start Records supplied

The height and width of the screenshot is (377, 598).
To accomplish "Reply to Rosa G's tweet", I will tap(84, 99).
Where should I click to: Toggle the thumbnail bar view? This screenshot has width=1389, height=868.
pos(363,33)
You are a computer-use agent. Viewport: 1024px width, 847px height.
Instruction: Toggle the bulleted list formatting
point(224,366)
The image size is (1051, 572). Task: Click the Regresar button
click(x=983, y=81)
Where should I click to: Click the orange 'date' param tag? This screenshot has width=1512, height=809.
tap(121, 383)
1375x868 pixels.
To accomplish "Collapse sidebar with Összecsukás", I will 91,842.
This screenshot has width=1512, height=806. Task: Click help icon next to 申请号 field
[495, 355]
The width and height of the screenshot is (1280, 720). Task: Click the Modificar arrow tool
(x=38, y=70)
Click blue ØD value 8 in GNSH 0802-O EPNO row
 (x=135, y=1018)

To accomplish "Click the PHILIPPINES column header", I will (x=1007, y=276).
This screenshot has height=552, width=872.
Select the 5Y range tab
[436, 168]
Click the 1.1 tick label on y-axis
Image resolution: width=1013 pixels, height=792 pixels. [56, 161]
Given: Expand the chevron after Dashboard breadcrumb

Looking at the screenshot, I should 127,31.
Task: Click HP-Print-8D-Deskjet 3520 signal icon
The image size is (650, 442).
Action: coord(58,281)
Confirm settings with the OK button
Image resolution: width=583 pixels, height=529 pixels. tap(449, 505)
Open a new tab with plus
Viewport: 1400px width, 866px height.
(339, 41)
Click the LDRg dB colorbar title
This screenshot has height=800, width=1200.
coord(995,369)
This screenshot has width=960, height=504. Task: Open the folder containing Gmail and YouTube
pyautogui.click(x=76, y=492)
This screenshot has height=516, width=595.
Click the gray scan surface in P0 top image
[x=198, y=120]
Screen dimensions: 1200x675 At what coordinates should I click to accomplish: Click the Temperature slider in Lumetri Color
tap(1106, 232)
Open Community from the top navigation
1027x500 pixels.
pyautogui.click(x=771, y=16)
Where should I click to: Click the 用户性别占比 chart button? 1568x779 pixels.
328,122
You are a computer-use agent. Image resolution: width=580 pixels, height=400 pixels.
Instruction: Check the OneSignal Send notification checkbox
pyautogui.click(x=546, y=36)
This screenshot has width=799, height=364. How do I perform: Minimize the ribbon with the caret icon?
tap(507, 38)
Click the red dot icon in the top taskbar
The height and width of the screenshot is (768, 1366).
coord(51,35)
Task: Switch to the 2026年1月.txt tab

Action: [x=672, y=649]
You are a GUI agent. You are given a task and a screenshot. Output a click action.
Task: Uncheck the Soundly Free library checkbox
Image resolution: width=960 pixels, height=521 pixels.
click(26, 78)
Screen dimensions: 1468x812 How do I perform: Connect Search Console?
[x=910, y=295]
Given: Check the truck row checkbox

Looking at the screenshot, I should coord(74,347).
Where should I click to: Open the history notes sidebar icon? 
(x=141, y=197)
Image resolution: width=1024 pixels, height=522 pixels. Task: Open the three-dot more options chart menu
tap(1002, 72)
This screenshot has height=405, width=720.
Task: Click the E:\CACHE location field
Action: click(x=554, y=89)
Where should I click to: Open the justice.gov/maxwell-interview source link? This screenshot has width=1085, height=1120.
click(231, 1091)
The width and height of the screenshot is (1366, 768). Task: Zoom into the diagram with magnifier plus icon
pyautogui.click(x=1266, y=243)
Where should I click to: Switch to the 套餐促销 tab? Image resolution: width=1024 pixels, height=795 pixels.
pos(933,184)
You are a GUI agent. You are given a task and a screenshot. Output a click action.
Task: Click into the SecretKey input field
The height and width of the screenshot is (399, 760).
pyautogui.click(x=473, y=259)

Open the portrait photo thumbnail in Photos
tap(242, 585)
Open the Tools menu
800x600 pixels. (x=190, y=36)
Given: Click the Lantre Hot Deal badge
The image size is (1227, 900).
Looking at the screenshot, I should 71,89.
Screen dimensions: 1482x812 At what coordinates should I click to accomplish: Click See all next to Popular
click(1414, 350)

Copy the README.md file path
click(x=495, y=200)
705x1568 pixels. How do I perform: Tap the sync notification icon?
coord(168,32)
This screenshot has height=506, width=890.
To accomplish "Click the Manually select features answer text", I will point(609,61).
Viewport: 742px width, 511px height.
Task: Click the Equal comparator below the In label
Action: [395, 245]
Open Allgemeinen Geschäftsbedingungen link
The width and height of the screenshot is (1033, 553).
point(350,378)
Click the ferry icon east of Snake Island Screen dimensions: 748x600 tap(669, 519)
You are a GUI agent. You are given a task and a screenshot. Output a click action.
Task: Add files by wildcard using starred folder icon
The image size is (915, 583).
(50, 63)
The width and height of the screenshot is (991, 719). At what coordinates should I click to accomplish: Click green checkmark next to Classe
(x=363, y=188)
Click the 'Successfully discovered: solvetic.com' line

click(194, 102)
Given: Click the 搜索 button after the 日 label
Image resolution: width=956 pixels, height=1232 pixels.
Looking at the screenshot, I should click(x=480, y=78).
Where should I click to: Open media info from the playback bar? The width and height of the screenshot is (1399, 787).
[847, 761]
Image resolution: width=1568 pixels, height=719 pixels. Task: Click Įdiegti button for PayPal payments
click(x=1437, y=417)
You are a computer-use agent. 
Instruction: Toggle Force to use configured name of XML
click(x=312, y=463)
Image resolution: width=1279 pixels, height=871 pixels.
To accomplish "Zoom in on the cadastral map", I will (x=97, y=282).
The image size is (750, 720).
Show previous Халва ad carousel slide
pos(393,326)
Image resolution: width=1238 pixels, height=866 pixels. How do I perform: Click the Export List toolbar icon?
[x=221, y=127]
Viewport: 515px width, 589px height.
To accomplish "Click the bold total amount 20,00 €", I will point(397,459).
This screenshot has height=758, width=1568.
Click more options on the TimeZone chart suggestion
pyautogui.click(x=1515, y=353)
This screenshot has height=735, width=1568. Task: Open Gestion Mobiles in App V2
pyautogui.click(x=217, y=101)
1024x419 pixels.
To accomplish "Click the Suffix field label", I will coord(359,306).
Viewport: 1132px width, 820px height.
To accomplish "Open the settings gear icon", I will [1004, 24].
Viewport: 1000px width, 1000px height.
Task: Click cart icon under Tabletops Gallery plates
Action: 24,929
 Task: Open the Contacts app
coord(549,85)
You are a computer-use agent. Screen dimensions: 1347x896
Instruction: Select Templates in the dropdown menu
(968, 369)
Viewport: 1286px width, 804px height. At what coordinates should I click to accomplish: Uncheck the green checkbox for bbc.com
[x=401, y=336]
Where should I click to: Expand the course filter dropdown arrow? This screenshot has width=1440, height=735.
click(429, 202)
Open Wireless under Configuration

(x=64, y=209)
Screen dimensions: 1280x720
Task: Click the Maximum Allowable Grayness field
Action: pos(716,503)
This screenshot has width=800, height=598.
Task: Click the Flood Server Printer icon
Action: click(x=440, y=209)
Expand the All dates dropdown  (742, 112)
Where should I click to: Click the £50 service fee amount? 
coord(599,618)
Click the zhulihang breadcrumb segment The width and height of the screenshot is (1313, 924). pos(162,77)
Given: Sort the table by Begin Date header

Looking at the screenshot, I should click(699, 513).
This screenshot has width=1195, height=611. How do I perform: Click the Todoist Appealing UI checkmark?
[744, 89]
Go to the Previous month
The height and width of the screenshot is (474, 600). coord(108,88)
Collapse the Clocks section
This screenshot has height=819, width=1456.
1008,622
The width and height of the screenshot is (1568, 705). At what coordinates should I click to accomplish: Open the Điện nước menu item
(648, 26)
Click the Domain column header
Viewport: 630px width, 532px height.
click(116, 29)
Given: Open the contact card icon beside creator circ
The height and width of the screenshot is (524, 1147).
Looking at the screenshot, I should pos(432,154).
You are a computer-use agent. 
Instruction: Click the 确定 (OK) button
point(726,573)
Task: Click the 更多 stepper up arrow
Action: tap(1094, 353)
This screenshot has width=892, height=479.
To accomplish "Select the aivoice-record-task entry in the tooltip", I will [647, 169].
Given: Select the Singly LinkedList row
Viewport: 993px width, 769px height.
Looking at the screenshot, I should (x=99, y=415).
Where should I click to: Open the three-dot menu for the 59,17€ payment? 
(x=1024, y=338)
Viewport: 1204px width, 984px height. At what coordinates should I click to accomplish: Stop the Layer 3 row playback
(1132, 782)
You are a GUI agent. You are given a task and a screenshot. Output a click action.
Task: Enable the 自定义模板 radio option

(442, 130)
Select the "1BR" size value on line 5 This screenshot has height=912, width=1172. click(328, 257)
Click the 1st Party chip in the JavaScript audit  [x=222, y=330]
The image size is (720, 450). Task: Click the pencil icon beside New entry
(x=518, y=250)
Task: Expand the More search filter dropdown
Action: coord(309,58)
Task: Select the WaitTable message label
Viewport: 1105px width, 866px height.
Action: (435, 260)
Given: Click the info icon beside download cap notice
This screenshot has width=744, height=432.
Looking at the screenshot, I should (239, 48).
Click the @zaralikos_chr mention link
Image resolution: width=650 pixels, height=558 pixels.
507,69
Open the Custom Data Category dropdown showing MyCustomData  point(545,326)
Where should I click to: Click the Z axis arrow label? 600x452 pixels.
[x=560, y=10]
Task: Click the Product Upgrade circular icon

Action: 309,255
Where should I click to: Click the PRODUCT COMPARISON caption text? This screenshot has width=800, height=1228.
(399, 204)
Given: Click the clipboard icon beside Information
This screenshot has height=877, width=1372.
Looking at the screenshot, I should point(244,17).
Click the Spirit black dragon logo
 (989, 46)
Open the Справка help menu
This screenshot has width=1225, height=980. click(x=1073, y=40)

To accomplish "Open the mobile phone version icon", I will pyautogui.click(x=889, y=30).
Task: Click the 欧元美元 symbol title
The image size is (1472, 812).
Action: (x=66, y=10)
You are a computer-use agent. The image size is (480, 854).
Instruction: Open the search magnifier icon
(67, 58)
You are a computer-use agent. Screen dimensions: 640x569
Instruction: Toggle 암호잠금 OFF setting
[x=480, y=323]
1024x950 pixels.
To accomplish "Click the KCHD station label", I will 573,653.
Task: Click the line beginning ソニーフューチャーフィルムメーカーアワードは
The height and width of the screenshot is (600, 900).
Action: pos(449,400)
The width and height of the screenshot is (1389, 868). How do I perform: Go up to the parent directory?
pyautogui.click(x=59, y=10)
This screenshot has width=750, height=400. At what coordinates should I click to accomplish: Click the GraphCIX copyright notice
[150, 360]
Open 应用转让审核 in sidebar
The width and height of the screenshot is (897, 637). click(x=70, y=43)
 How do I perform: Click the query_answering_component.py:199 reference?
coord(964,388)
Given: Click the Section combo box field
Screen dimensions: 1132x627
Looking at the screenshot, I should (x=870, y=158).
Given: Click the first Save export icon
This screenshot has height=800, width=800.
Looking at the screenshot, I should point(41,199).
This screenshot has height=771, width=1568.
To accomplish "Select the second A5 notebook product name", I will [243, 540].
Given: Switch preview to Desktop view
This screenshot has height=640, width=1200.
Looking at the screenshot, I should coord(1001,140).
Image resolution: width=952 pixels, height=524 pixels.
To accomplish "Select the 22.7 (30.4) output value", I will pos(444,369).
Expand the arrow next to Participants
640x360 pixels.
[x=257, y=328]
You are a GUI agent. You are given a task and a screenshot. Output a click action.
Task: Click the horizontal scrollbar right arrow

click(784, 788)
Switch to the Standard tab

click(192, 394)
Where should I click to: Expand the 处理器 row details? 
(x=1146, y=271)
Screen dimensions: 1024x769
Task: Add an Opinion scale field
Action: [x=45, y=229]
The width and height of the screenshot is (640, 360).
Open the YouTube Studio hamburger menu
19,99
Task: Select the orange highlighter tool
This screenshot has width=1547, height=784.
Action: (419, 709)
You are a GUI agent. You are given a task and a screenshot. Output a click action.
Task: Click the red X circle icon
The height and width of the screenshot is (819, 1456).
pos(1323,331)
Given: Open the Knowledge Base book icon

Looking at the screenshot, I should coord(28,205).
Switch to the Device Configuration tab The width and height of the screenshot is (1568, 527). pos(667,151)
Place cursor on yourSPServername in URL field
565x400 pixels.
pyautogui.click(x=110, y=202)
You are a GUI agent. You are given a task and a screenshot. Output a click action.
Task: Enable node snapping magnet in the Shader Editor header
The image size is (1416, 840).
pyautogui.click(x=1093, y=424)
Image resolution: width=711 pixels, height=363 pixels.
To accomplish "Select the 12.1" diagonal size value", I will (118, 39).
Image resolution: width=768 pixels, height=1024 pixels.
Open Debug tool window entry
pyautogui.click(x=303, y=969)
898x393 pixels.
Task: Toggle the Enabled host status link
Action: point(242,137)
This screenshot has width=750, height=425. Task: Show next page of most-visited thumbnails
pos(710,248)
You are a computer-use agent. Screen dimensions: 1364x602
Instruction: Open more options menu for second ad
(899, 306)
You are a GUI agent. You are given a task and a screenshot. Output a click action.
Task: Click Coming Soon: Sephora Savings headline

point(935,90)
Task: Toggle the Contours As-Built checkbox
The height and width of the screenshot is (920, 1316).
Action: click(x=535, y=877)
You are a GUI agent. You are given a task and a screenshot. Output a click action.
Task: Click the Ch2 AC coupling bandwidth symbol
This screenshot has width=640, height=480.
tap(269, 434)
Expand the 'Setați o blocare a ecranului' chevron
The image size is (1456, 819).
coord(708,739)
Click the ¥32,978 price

end Records supplied

» **Set exercise**: Reproduce, word for word, the lines in the records above that start at the line containing "Click the zhulihang" and end at the line containing "Looking at the screenshot, I should click(699, 513).", with both of those lines included.

» **Result of this task**:
Click the zhulihang breadcrumb segment The width and height of the screenshot is (1313, 924). pos(162,77)
Given: Sort the table by Begin Date header

Looking at the screenshot, I should click(699, 513).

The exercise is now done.